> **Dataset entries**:
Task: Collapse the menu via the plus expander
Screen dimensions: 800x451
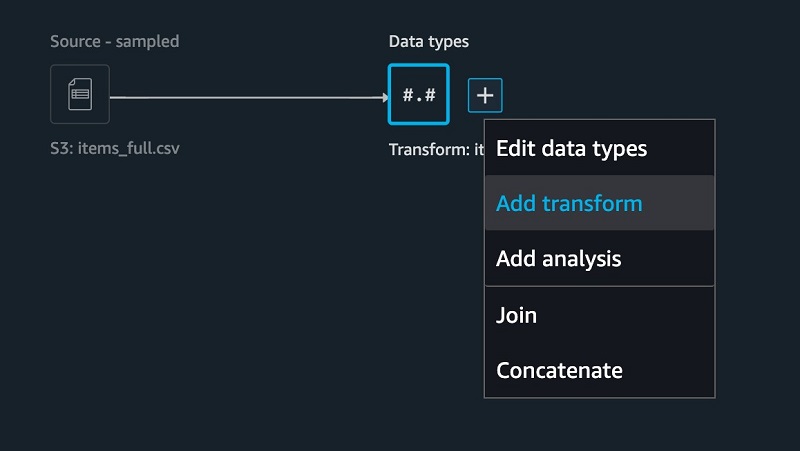Action: [485, 95]
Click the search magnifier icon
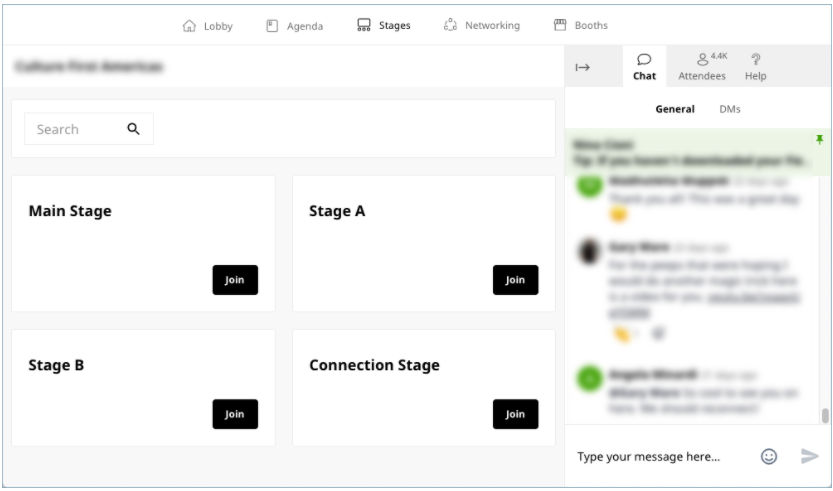Image resolution: width=833 pixels, height=491 pixels. (133, 129)
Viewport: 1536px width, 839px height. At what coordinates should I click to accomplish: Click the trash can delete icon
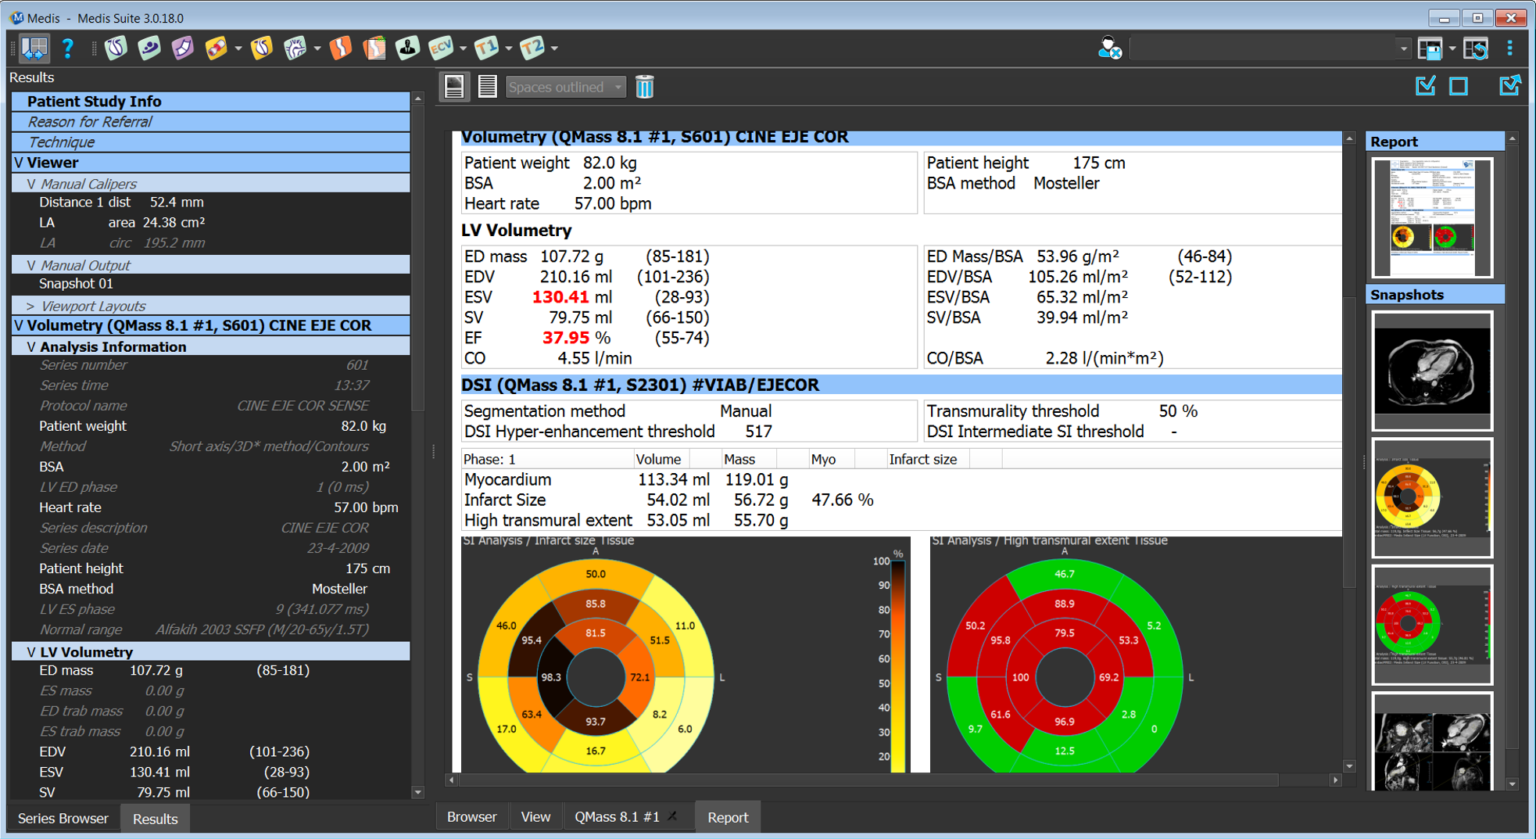645,87
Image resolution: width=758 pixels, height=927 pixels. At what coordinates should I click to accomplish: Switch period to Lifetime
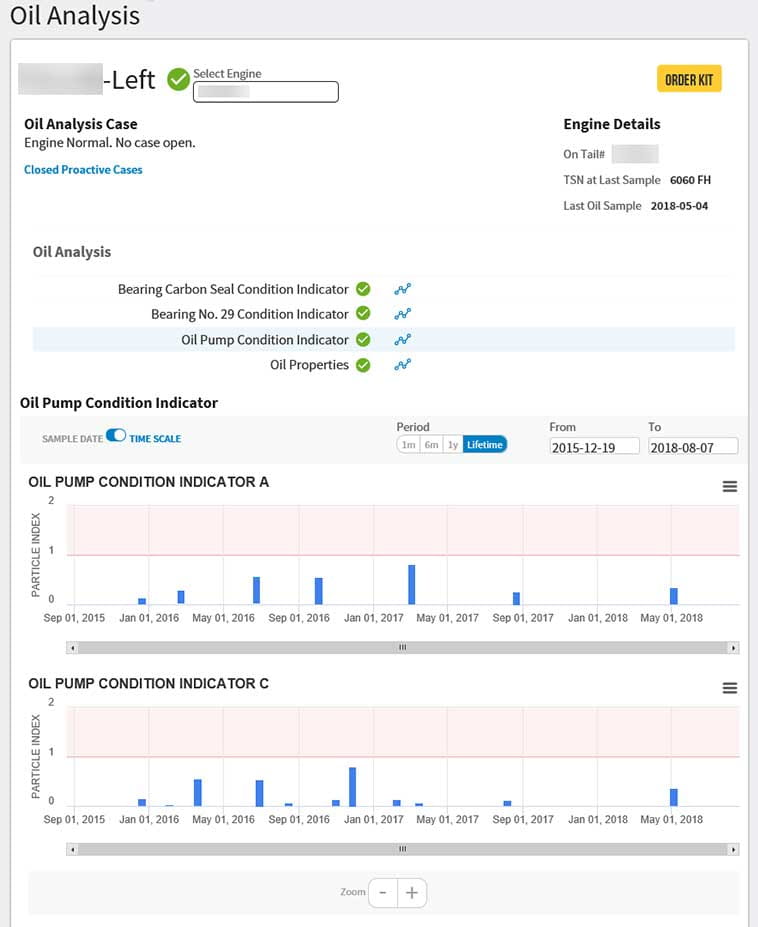tap(485, 445)
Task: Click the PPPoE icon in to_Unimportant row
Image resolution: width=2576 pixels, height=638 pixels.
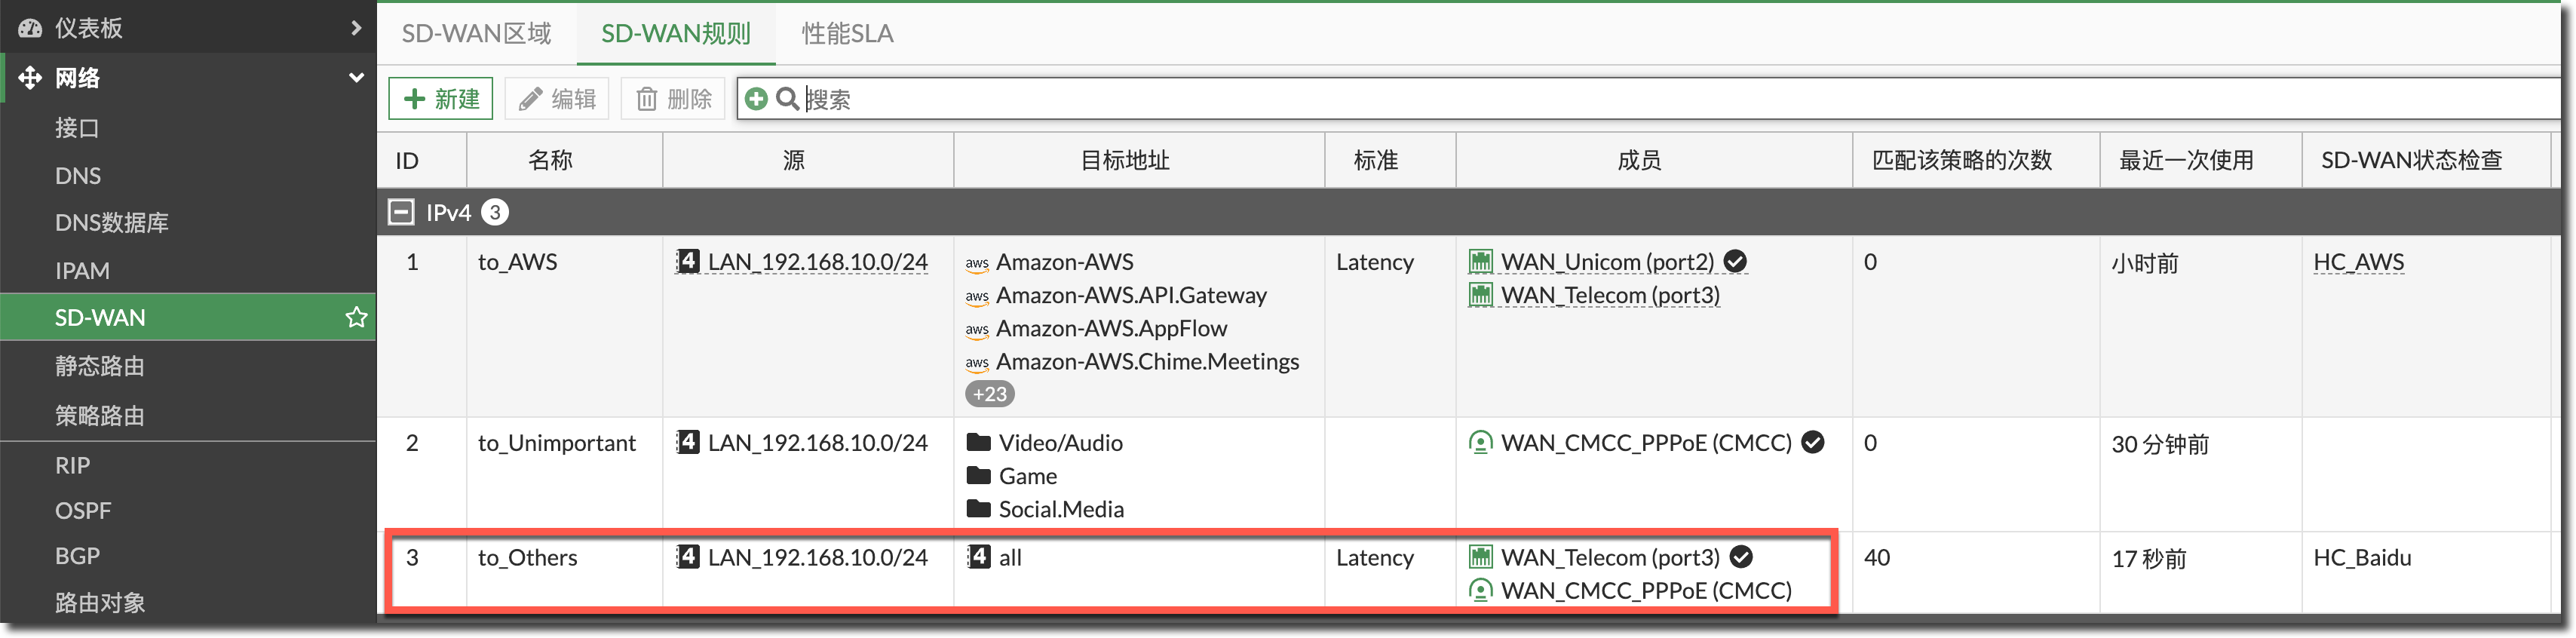Action: pyautogui.click(x=1480, y=443)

> **Task brief**:
Nothing but the lines from the one containing "Task: Click the" through the last line of the records should appear in the copy, exactly as written and without pictures.

> **Expected output**:
Task: Click the PPPoE icon in to_Unimportant row
Image resolution: width=2576 pixels, height=638 pixels.
Action: pyautogui.click(x=1480, y=443)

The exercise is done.